> **INSTRUCTIONS FOR THE TASK**
Return every row exactly as it appears, from the start of the rows down to the line containing "click(80, 368)", both ends included. Leave the pictures out of your answer.

> **DATASET EXTRACT**
################
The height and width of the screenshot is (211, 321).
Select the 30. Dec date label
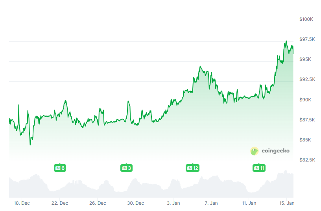(136, 203)
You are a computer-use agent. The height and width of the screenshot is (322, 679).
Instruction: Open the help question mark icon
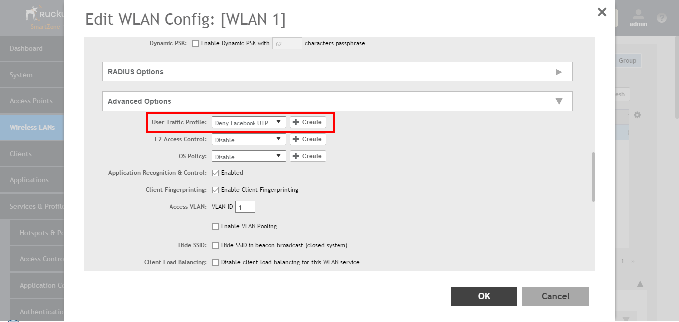661,18
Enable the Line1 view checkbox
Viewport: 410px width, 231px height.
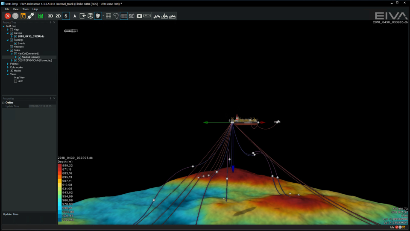(x=15, y=81)
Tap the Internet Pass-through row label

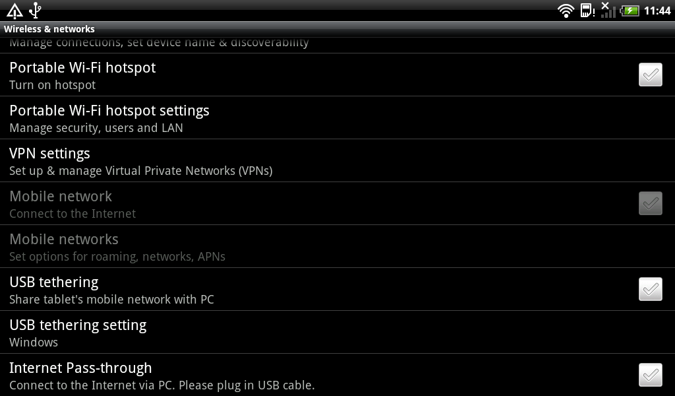click(80, 368)
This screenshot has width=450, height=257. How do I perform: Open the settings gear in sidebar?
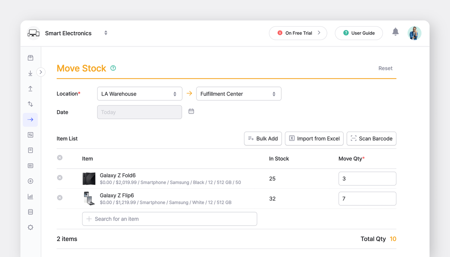[30, 227]
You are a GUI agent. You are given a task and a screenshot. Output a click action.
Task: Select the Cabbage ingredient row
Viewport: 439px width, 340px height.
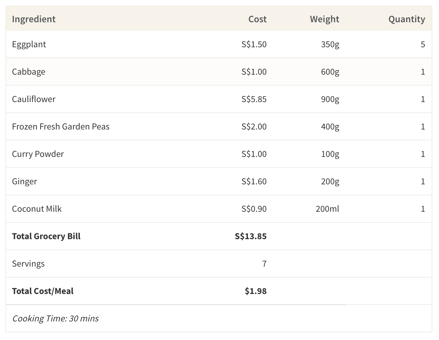click(x=29, y=72)
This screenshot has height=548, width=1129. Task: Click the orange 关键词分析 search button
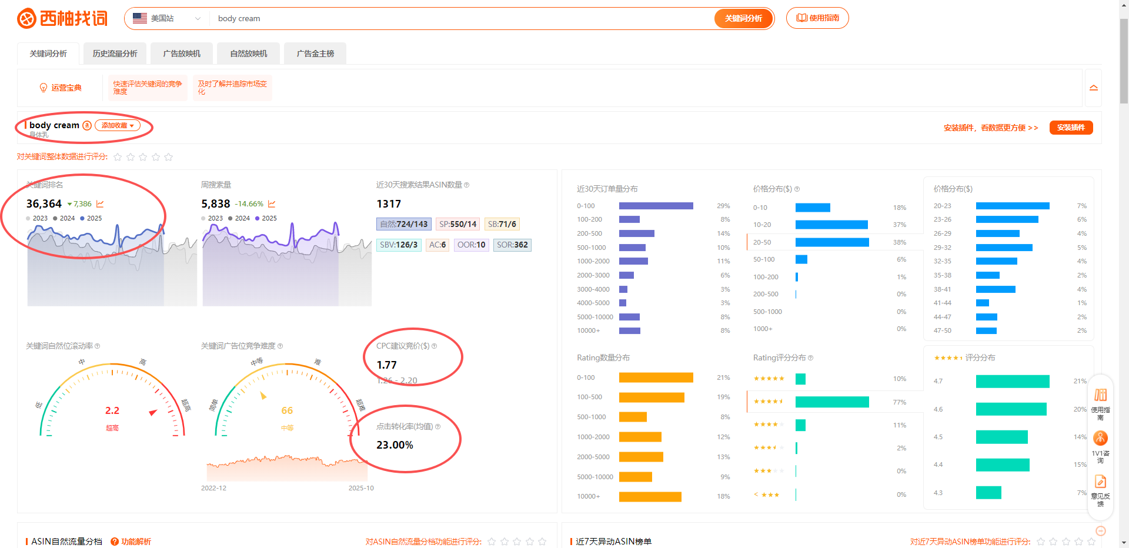click(743, 19)
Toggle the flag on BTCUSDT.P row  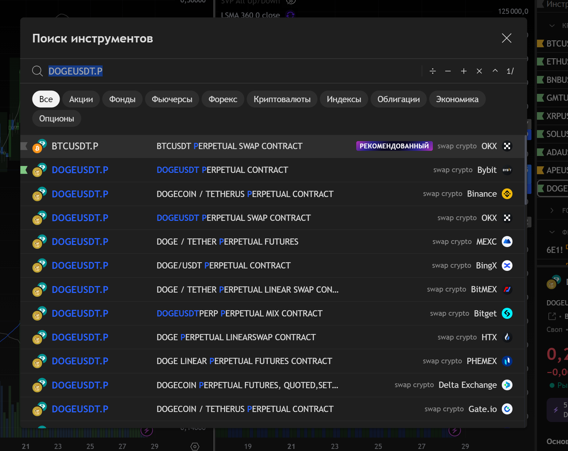(x=24, y=146)
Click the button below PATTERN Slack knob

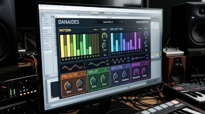105,55

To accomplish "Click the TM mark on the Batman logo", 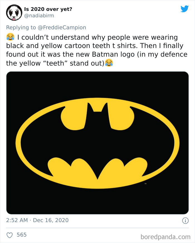I will tap(146, 184).
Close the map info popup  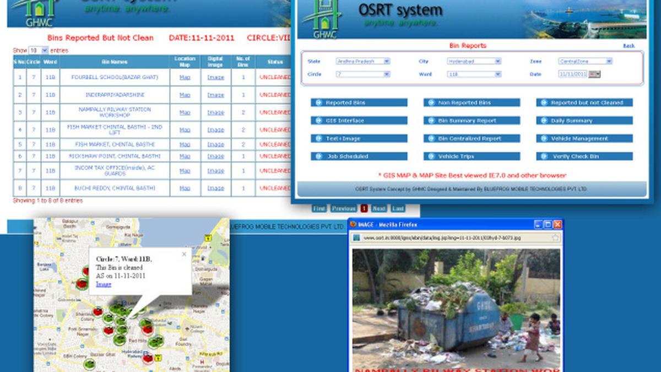pyautogui.click(x=184, y=254)
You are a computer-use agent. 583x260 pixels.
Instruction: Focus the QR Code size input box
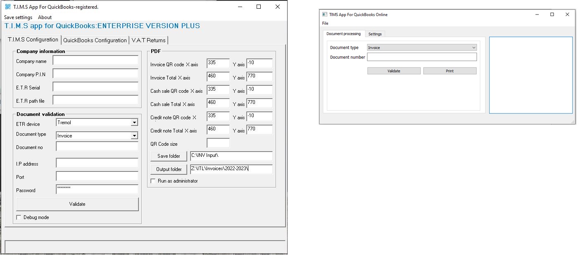tap(218, 143)

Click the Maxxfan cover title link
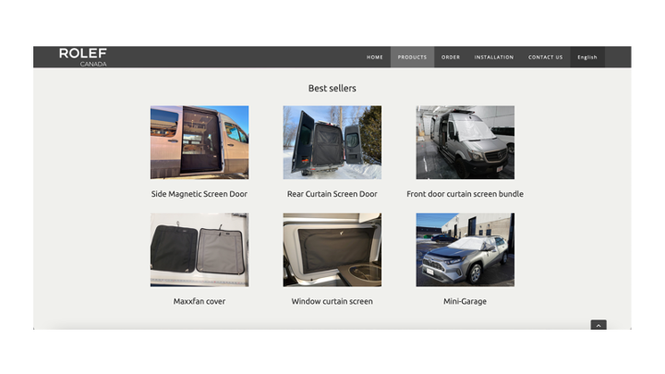(x=200, y=301)
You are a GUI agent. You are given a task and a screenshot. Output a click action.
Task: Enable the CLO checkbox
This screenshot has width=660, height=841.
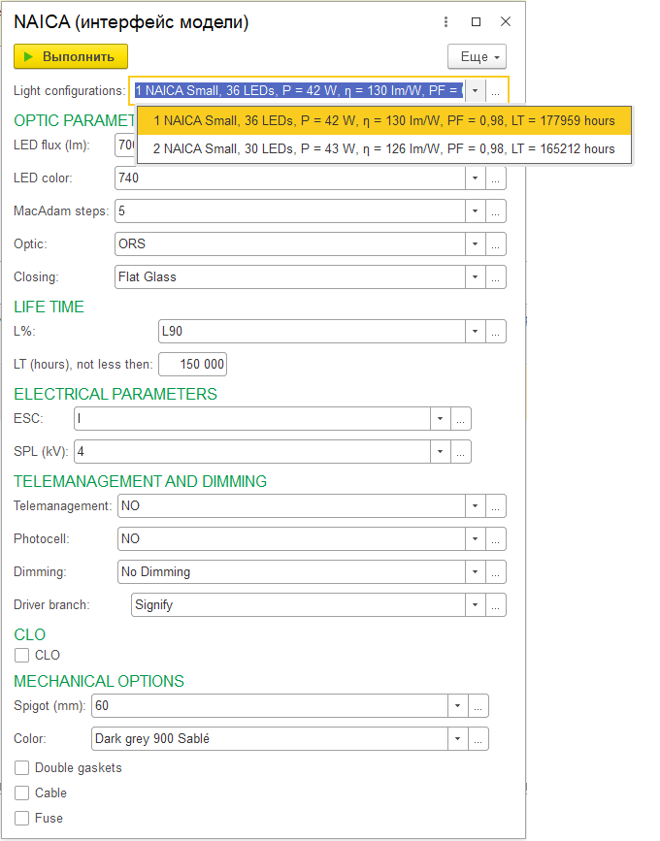(22, 656)
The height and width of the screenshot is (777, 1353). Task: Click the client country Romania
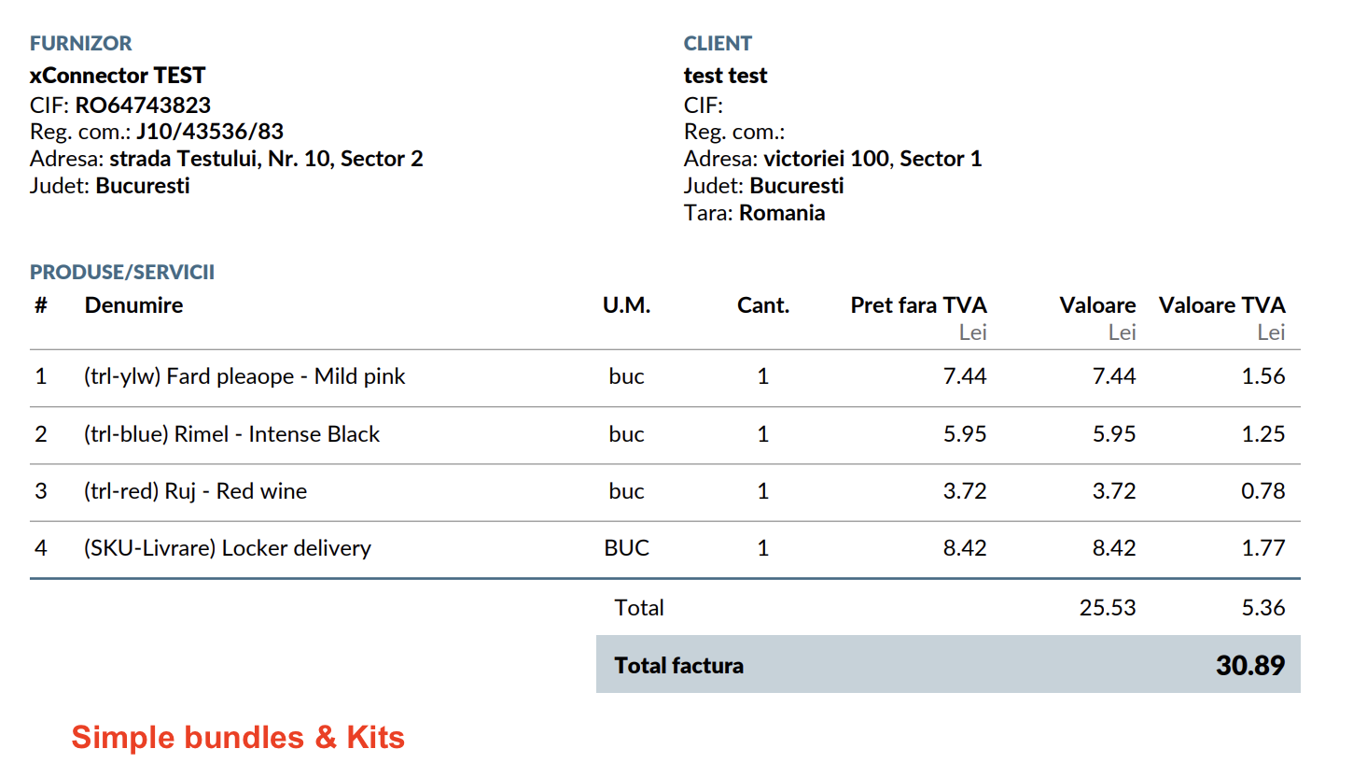tap(782, 213)
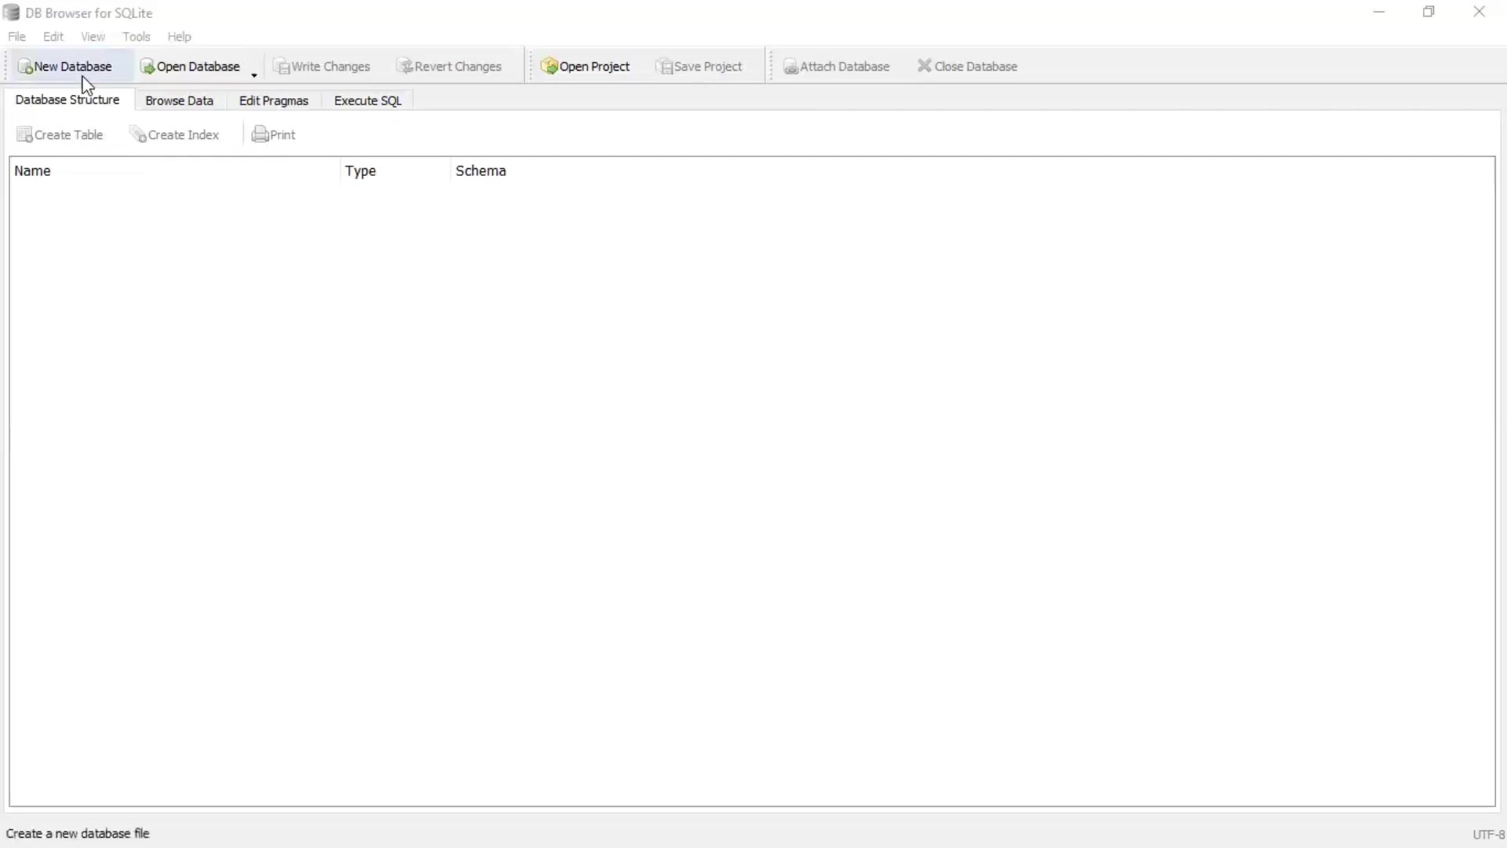Open the Edit Pragmas tab
Image resolution: width=1507 pixels, height=848 pixels.
tap(273, 101)
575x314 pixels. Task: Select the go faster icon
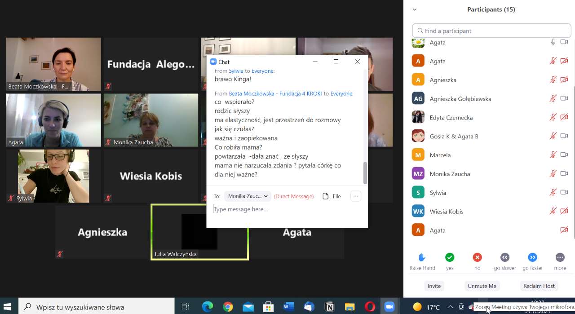point(532,257)
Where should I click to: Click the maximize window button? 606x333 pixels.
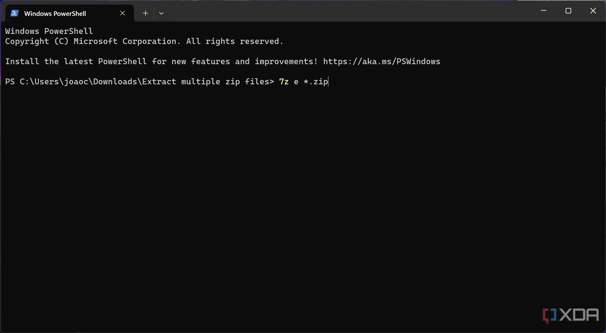pyautogui.click(x=568, y=11)
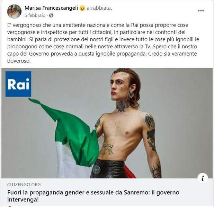
Task: Click the info "i" icon on link preview
Action: (203, 178)
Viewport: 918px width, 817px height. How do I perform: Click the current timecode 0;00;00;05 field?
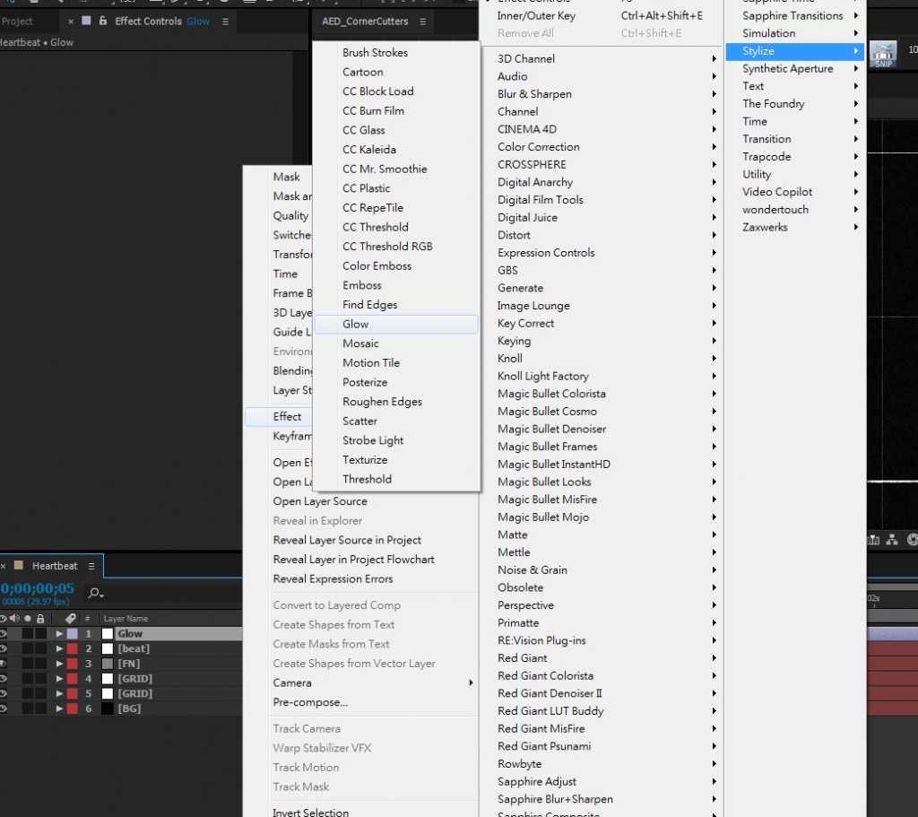point(38,588)
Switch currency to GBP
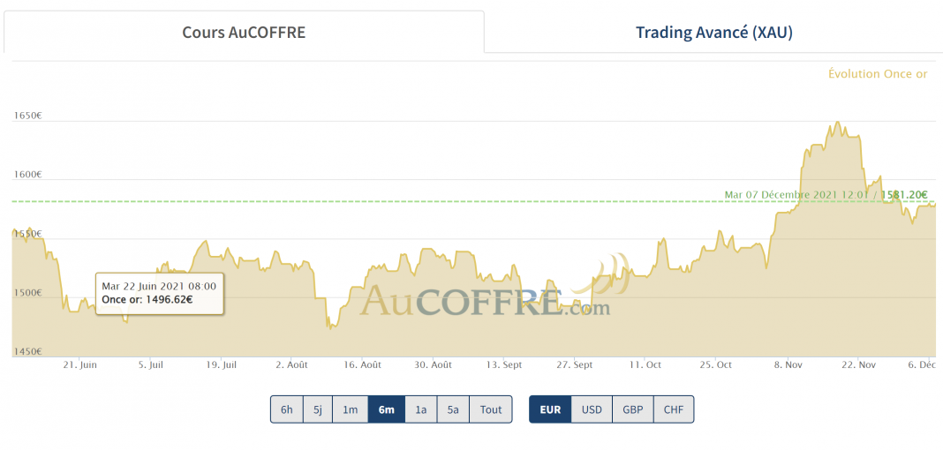 point(633,409)

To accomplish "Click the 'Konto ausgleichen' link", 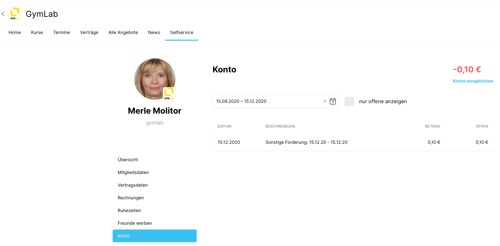I will point(473,81).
################
> **SOLUTION**
The height and width of the screenshot is (211, 321).
Select the 30. Dec date label
(136, 203)
You are a computer-use agent. The height and width of the screenshot is (322, 679).
Instruction: Open the help question mark icon
661,18
Enable the Line1 view checkbox
Viewport: 410px width, 231px height.
(x=15, y=81)
Tap the Internet Pass-through row label

click(80, 368)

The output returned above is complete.